Conclusions: Phylogenetically diverse delta-proteobacteria appear to have homologous regulatory components. This study for the first time demonstrates the adaptability of the comparative genomic approach to de novo reconstruction of a regulatory network in a poorly studied taxonomic group of bacteria. Recent efforts in large-scale functional genomic characterization of Desulfovibrio species will provide a unique opportunity to test and expand our predictions.

Figure 1

Genomic organization of the biotin biosynthetic genes and regulatory elements. DV (Desulfovibrio vulgaris); DD (Desulfovibrio desulfuricans G20); GM (Geobacter metallireducens); GS (Geobacter sulfurreducens PCA); DA (Desulfuromonas species); DP (Desulfotalea psychrophila).

Figure 2

Genomic organization of the thiamin biosynthetic genes and regulatory THI-elements (yellow structures).
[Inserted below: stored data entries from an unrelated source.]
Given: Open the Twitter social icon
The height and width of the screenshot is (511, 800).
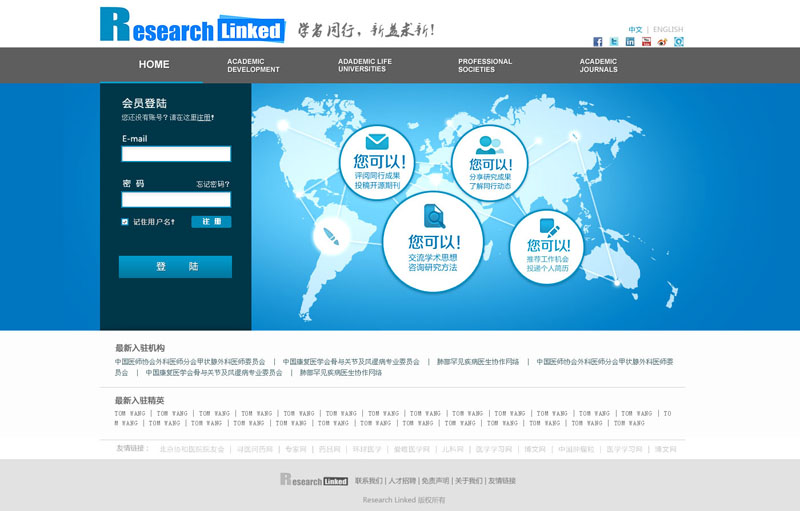Looking at the screenshot, I should (x=614, y=42).
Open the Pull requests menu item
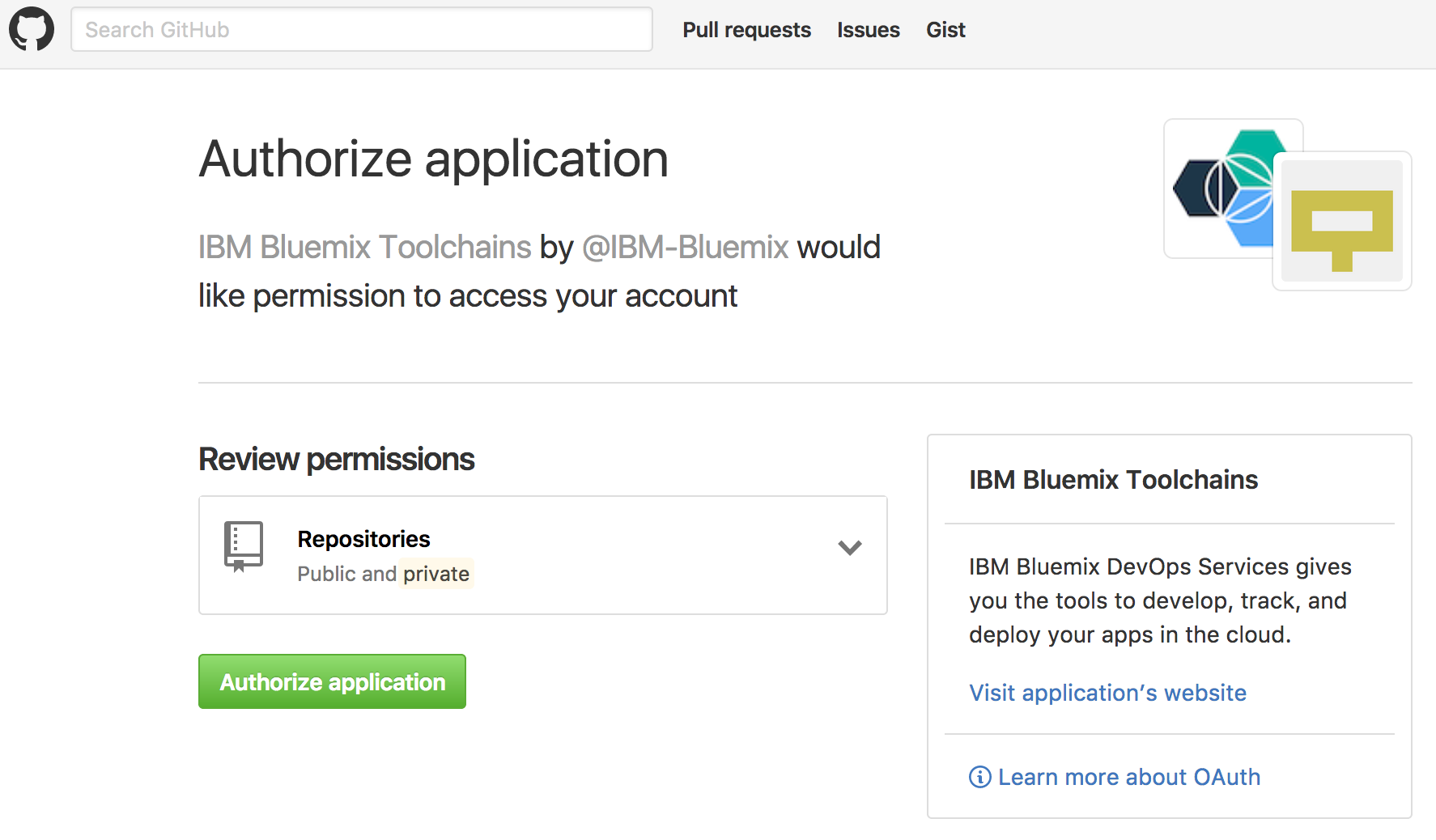The image size is (1436, 840). coord(746,30)
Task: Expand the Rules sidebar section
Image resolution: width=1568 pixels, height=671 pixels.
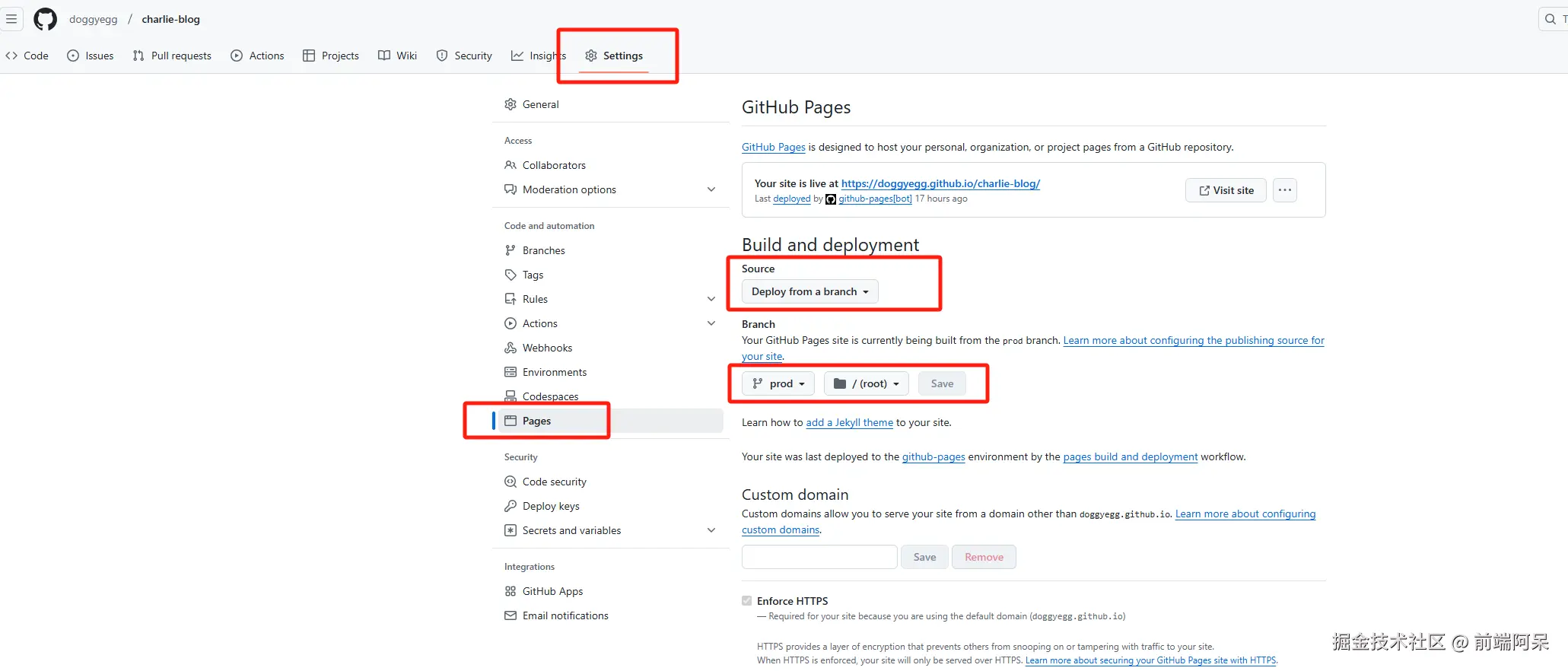Action: tap(711, 299)
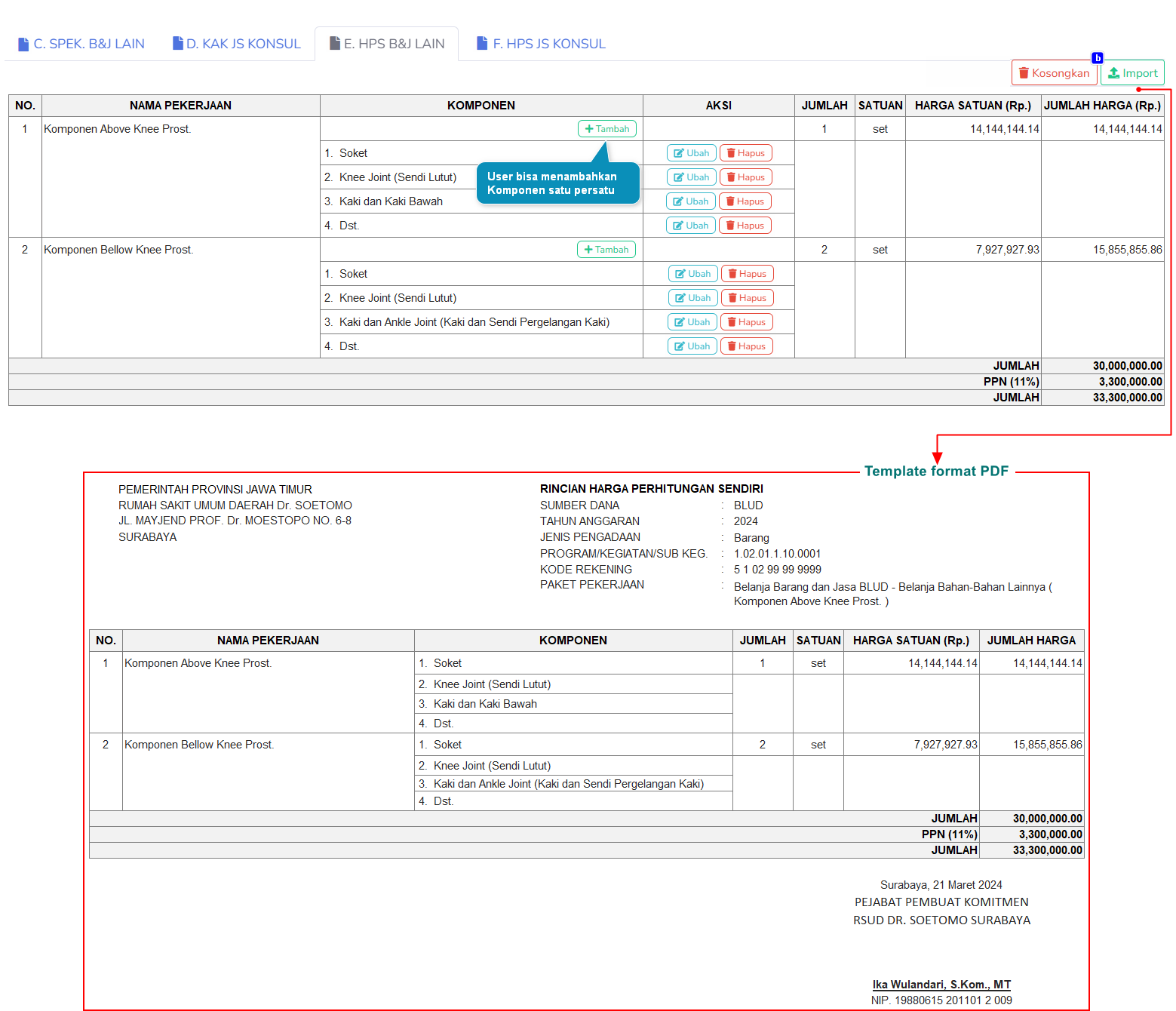Open the C. SPEK. B&J LAIN tab

81,44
See Figure 1 legend for abbreviations.

Figure 3

Genomic organization of the cobalamin biosynthetic genes and regulatory B12-elements (yellow cloverleaf-type structures). Genes of the first part of the pathway, involved in the corrin ring synthesis are shown as yellow arrows, the genes required for the attachment of the aminopropanol arm and assembly of the nucleotide loop in vitamin B₁₂ are in green. Cobalt transporters and chelatases used for the insertion of cobalt ions into the corrin ring are shown in pink and orange, respectively. ABC transport systems for vitamin B₁₂ are shown in blue. See Figure 1 legend for abbreviations.

Figure 4

Genomic organization of the methionine biosynthetic genes and regulatory S-boxes (yellow cloverleaf-type structures). See Figure 1 legend for abbreviations.

Figure 5

Genomic organization of the predicted iron-regulated genes and FUR-binding sites (small black rectangles). *Name introduced in this study. See Figure 1 legend for abbreviations.

Figure 6

Genomic organization of the nickel-regulated genes and NikR-binding sites (small blue arrows). See Figure 1 legend for abbreviations.

Figure 7

Genomic organization of predicted zinc ABC transporters and ZUR-binding sites. The black oval and blue box represent two different types of ZUR-binding site. See Figure 1 legend for abbreviations.

Figure 8

Genomic organization of predicted molybdate ABC transporters and ModE-binding sites (small ovals). The black and blue ovals represent two different types of ModE-binding site. See Figure 1 legend for abbreviations.

Figure 9

Genomic organization of genes involved in oxidative stress response. Dots of various colors represent predicted PerR-binding sites with different consensus sequences. See Figure 1 legend for abbreviations.

Figure 10

Maximum-likelihood phylogenetic tree of the FUR/ZUR/PerR family of transcriptional regulators. Consensus sequences of binding sites predicted in this study are underlined. See Figure 1 legend for abbreviations.

Figure 11

Pairwise sequence alignment of upstream regions of the perR-rbr-roo operons from Geobacter species. Conserved palindromic signal, that is the candidate PerR-box, is highlighted in gray. Predicted SD-boxes and start codons of the perR genes are in bold. Predicted -10 and -35 promoter boxes are underlined. *Conserved position of alignment. See Figure 1 legend for abbreviations.

Figure 12

Genomic organization of genes predicted to be regulated by two transcription factors from the CRP/FNR-family. Black circles denote operators for the CO-responsive regulator CooA. Blue circles and squares denote predicted sites of the hypothetical transcriptional factor HcpR with two different consensus sequences, respectively. w, HcpR site with a weak score; ..., a set of gene names that are not shown. See Figure 1 legend for abbreviations.

Figure 13

Pairwise sequence alignment of upstream regions of the predicted HcpR-regulated operons from Desulfovibrio species. (a) sat; (b) apsAB; (c) 206515-206516. Candidate HcpR sites are highlighted in gray. Predicted SD-boxes and start codons of the first genes in the operons are in bold. Predicted '-10' and '-35' promoter boxes are underlined. *Conserved position of alignment. See Figure 1 legend for abbreviations.